Friday, October 21, 2011

Y3 D149

I don't think anyone really understands just how far down the rabbit hole I am. How far gone. How many regrets and mistakes I hold in my heart and in my head. The lives I have ruined. The pain I have inflicted. The guilt with which I live every day. The overwhelming desire to eliminate and eradicate myself from this planet. To cleanse you all from having to deal with me. I live in a constant state of pain. I numb myself to survive and it isn't working. I get moments of happiness -- Disneyland, TGF, etc - but it's all on the surface. The underlying demons never stop. They never die. They just wait until there is a crack in the armor and swoop in. They come and stab at my brain and my heart making me worthless to all around me. 

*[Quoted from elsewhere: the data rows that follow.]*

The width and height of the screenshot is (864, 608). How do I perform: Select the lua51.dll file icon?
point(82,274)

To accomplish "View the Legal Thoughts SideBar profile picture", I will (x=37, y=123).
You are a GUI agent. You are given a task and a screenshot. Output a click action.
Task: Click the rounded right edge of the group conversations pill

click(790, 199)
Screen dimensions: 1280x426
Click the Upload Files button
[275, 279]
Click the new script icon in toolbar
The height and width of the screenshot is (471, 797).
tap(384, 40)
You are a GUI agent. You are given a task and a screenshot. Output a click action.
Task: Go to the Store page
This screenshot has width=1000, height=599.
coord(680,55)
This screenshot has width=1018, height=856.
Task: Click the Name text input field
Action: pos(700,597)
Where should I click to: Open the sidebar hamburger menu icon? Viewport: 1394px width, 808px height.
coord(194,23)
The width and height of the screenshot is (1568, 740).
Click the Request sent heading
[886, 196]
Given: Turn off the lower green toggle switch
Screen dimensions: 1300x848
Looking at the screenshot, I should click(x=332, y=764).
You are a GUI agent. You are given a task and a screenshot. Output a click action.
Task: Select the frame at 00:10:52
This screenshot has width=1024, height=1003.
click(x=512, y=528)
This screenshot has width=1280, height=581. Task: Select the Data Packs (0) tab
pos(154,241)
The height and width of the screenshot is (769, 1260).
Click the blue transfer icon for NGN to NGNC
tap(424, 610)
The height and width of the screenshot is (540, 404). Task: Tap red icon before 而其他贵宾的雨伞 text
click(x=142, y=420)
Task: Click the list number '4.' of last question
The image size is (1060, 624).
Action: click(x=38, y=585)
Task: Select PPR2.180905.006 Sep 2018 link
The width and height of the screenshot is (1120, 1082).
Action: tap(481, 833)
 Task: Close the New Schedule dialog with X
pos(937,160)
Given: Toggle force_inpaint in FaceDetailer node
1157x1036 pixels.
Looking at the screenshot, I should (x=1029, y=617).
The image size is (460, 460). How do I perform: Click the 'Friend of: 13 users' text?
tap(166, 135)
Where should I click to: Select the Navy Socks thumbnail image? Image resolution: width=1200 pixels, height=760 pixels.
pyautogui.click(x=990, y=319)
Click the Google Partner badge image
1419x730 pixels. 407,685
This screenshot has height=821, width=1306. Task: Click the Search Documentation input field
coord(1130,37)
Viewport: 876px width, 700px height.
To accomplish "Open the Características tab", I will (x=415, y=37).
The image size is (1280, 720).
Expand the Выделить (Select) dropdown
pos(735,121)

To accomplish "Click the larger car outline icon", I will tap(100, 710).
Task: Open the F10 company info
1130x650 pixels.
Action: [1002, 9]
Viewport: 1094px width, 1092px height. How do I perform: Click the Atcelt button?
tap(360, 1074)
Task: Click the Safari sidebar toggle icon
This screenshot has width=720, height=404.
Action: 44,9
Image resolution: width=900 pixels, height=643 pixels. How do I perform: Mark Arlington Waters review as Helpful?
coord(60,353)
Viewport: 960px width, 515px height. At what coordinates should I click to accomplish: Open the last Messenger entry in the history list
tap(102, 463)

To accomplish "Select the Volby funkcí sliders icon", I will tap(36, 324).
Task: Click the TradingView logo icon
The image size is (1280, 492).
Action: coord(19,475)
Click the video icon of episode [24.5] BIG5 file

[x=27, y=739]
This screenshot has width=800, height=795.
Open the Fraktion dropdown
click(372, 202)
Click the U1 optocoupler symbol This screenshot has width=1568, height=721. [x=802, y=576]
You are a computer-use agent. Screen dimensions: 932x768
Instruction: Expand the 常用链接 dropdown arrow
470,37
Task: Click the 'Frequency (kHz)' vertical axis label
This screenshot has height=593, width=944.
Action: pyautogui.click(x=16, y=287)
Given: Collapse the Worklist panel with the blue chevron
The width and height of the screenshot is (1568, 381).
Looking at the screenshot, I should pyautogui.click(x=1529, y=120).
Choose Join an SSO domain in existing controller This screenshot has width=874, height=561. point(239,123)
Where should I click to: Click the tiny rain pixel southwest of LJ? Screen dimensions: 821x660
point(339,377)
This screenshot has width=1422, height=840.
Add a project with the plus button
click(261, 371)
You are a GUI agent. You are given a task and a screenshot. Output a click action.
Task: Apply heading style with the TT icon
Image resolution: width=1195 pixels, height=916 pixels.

turn around, walk away before you confuse the way we abuse each other. if you're not afraid of getting hurt, then i'm not afraid to hurt you...

There truly is a crack in my soul. But it's not a smile. It's a sneer. A frown. An anguished look of desperation. What mistakes have I made that have led me down this path? How do I go about making amends to the dead? I can't. 

I want to move forward and every time I try the universe slams me down. I want happiness. I desire companionship. I seek friendship. But in the end everyone goes away and I am left with the pieces of my mind in shatters. Or were they in shatters already which is why everyone goes away. Catch-22. Soylent green is people.

It would be interesting to see a map of my brain. How fucked up and distorted the thought process possibly is.

Oh you care about what happened yesterday? You are here for that, not to read another descension into madness and darkness? Well too fucking bad. 

Fine. I will accomodate. It's what I do apparently. All shall be appeased but me... Sacrifices at the altar of pain. Skin for skin. Blood is all you want, right? There is no catharsis; there is no exit...

Went to work. There? Happy? Work sucked as work is supposed to do. I look out the window of my office and see these morons playing volleyball and acting like they are at summer camp. You're at fucking work you idiots. Go back to your desks and your papers and all the other shit you think is important. A 1/2 hour volleyball game isn't going to change anything. Just like the fucking occupy idiots aren't going to have a damn bit of impact. You want change? Kill something. Blow something up. Standing outside chanting DOES NOTHING BUT FUCK UP THE VERY PEOPLE YOU CLAIM TO REPRESENT. Morons. Idiots. Aka, the world at large. If you're reading this, then odds are you are one of the few I can fucking tolerate. One of the few who doesn't have their head up their ass. Congratulations. I will spare you when I start shooting.